**What to do**
An exact copy of the records is required, minus the pictures they hold.

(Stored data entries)
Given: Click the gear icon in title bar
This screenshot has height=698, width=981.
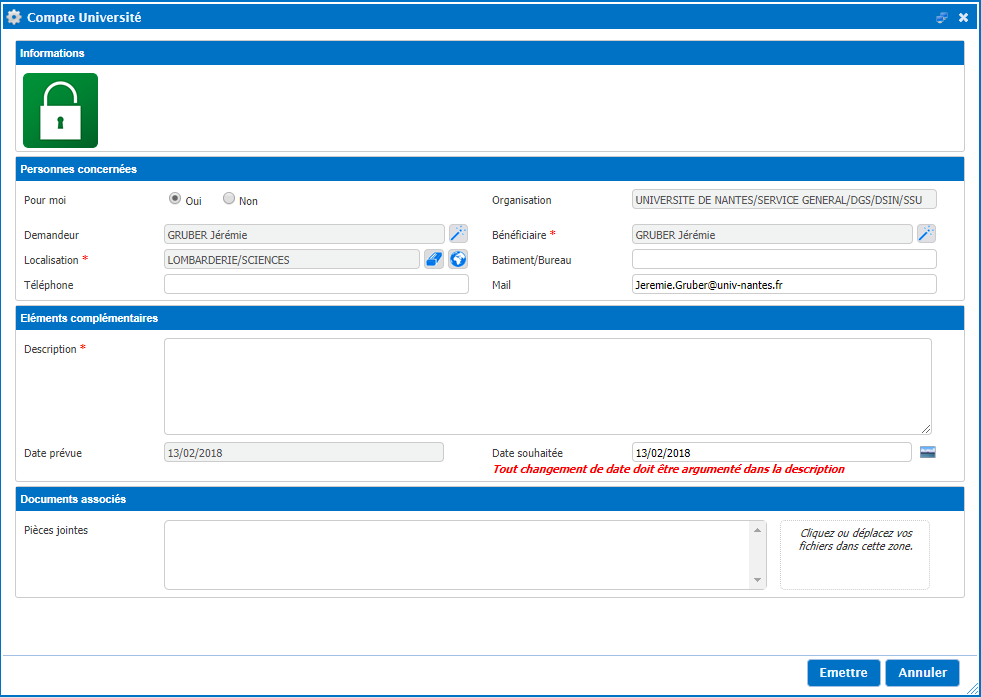Looking at the screenshot, I should pyautogui.click(x=14, y=17).
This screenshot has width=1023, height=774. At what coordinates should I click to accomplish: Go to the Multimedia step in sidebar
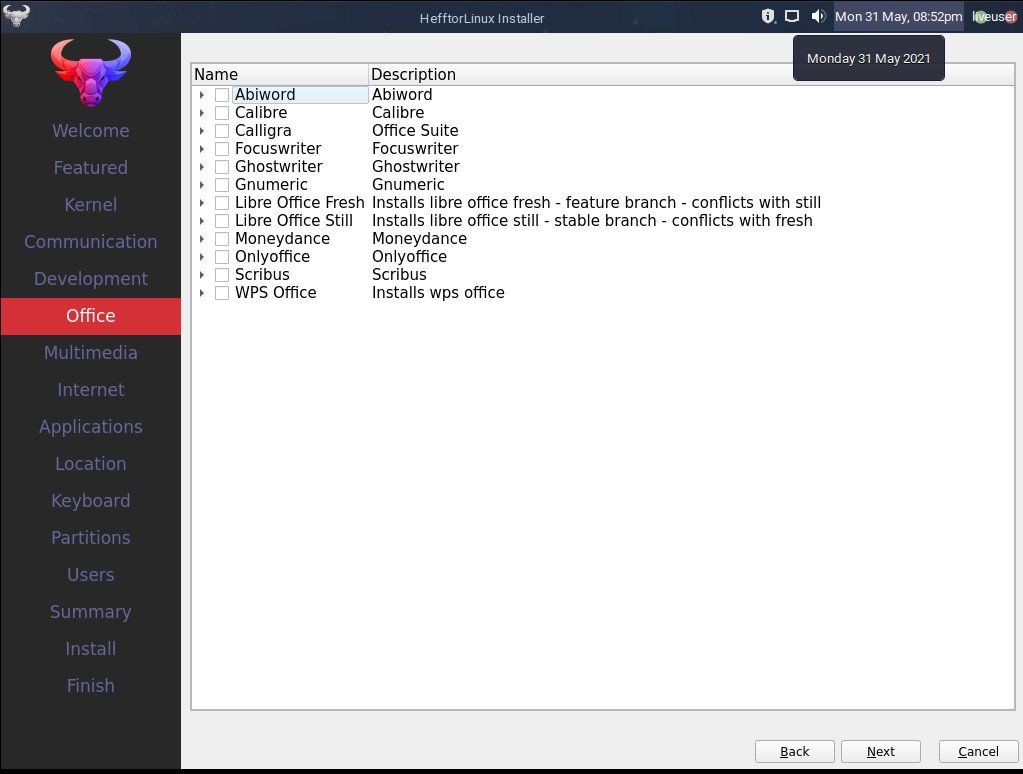pos(91,353)
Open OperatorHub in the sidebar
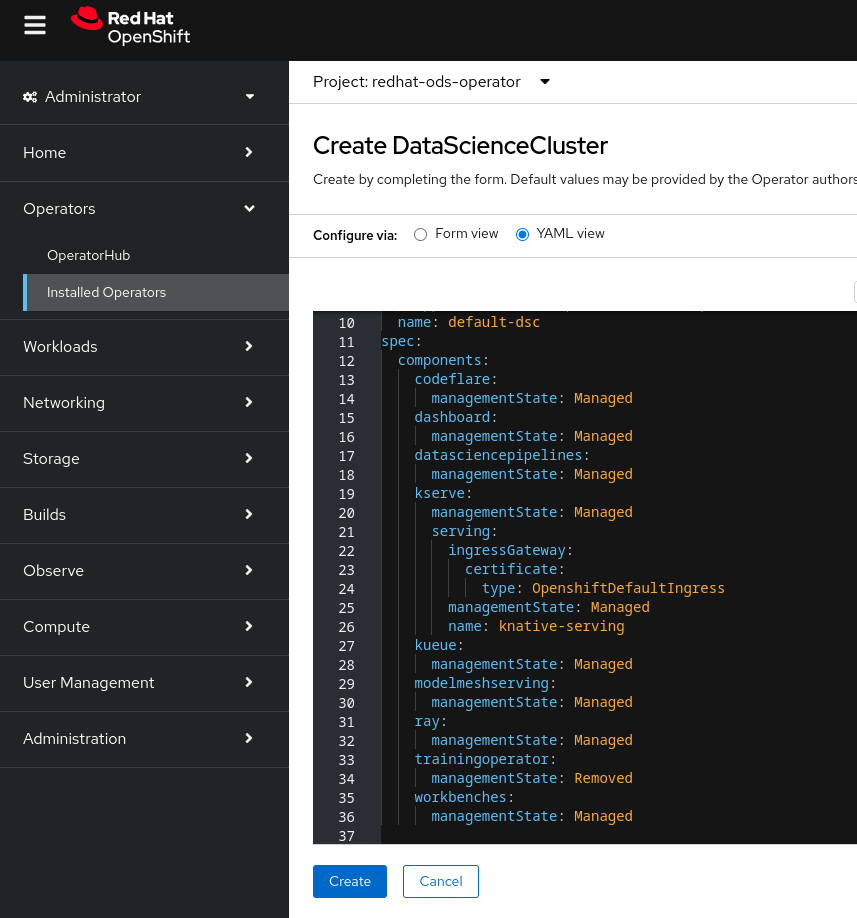The width and height of the screenshot is (857, 918). click(89, 256)

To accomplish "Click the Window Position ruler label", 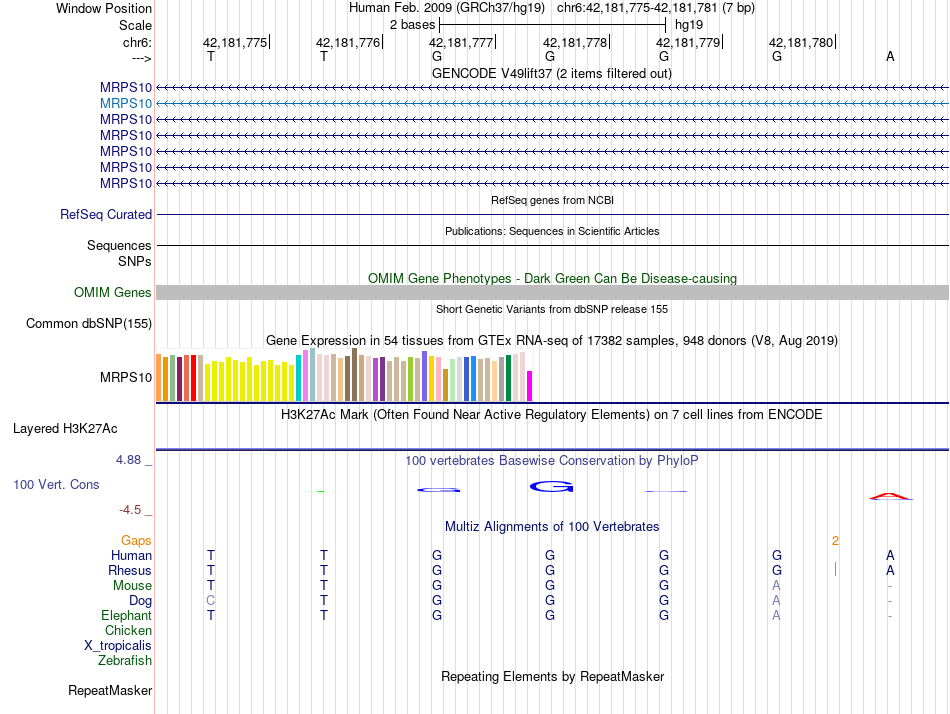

**Exercise solution**
Given: Click the gear icon in title bar
This screenshot has height=698, width=981.
Looking at the screenshot, I should pyautogui.click(x=14, y=17).
This screenshot has width=1023, height=774. At what coordinates should I click to accomplish: Go to the Multimedia step in sidebar
pos(91,353)
Open OperatorHub in the sidebar
The width and height of the screenshot is (857, 918). click(89, 256)

To accomplish "Click the Window Position ruler label", 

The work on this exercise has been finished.